Thursday, April 20, 2006
Here's an old photo of my Grandmother (Dad's Mom) with my older sister. I'm guessing my sister is about 6 here...which would make this photo about 27 years old. Anyway, they've both passed on now, but not from my memory. Both were named Theresa, but Grandma's friends called her Tret. My sister was Terri.
I've been thinking about Grandma lately because of the Easter Holiday. Grandma was an excellent cook, but protective of her recipes. When she died, a lot of her recipes died too, as she rarely (if ever) had them written down. My mother does have a few that she wrote down while watching Grandma at work. These are rather comical... Grandma's cooking wasn't very scientific, and everything was added until things "felt right" or were the right consistency (hard to convey on paper). I don't know if she truly ever measured out ingredients. But, she definitely knew what she was doing.
Over the years, a number of us have been in search of traditional Italian recipes that would be the closest to what Grandma used to make for us. I remember that when my family would drive 4 hours across Upstate NY to visit my grandparents in Amsterdam, Grandma would have a pot of chicken noodle soup with beef meatballs ready on the stove. I'd never heard of anyone else making that, and now I realize that it's actually a version of Italian Wedding Soup, that you see all over now. (Campbell's version is actually very close in taste to Grandma's, and when I first tasted it I just had to tell my father about it!)
I kind of went off on a tangent there... Anyway, this past Easter, my mother actually pulled out a few of the traditional meals that Grandma used to make.
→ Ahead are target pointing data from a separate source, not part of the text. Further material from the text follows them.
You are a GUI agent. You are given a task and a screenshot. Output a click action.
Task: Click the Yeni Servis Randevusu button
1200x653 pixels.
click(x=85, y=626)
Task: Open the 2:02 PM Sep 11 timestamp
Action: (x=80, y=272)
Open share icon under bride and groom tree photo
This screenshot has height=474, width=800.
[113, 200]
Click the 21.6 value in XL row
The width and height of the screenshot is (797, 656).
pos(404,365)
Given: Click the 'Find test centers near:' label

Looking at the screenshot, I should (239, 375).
The ham pie (she had gotten this recipe from my cousin, who pulled it from her memory), Ricotta Cream Pie, Ravioli, and the lemon cookies (these are awesome and a must at all my family holidays - Mom and Dad both, even after the divorce - and my father still contends that my mother makes them better than Grandma ever did...but my Uncle refuses to agree. They actually argued about it once, my Uncle ending with, "They're good, but they're not how Mom made them.")
We need to tweak the ham pie, as Mom and I both think there was too much cheese, and don't remember it quite that way. It was good though. This was what the family would stay up late on Good Friday waiting for. As soon as the clock struck midnight, and we could eat meat again, out came the ham pie, eaten cold.
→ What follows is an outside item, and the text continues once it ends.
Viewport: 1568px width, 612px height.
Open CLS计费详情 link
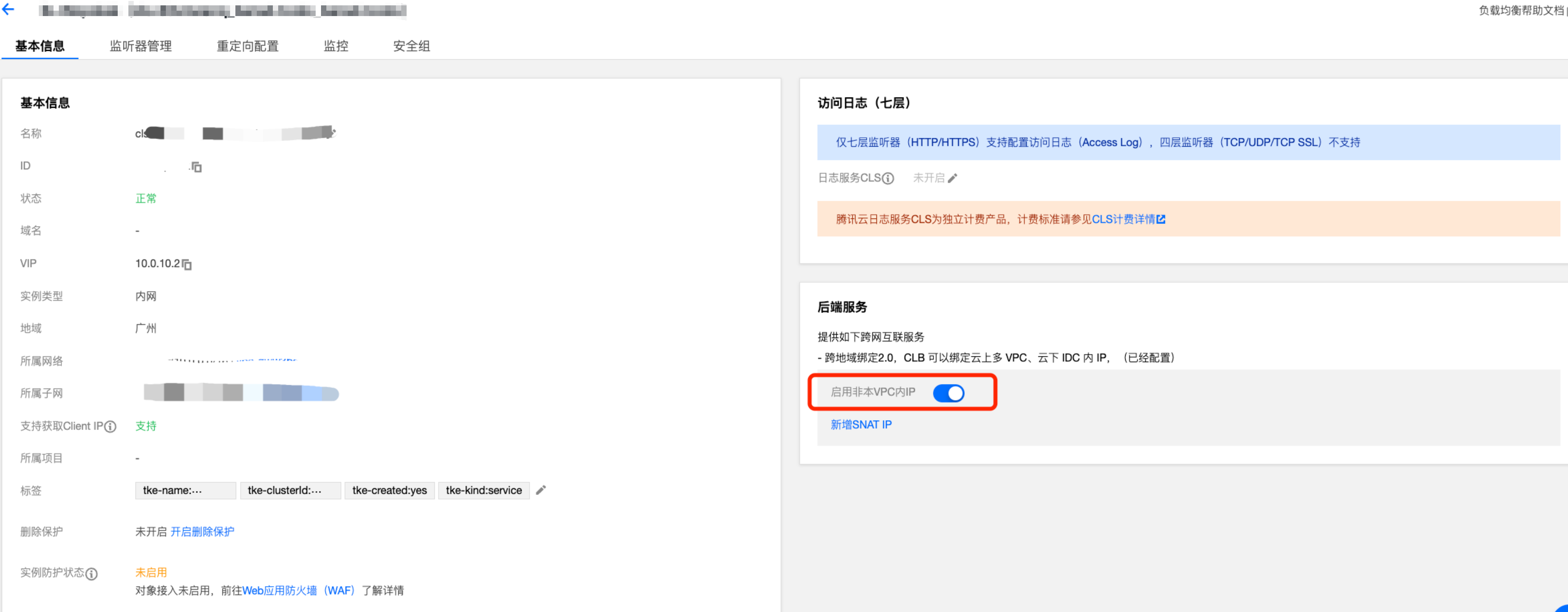(x=1123, y=219)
The ravioli are also a family tradition. They take 2 days and are completely worth it. Both of my parents make them, just a tiny bit different. My dad uses a pasta machine now, but my mom still rolls out the pasta by hand. I'm pretty sure they both use a food processor now though, to prepare the filling. The filling is spinach, sausage, parmesan, egg, salt, pepper and a dash of nutmeg...Chopped so fine it's the consistency of pudding. That sits overnight, and the dough is made the next day. My favorite part of the recipe as my mom wrote it is that it calls for 6 eggshells of water. (Grandma originally told her to add water to consistency, but as mom watched, she saw Grandma measure out 6 eggshells full.)
And my mother takes great pride in her raviolis. (Though I think her biggest vanity is actually her ability to make pie crust...) Here's mom posing for my blog (camera ham! hehe):
Spooning filling into pasta.
Folding the pasta over on itself...ready to roll!
The action shot...with the ravioli rolling pin.
Originally, my idea was to share the actual recipe...but I actuall forgot to write it out for myself! (I re-wrote it for Mom, to make it clearer & easier to follow, though it almost felt like I was robbing that little recipe card of it's historical accuracy and character.)
I do have the gnocci recipe though...maybe another time.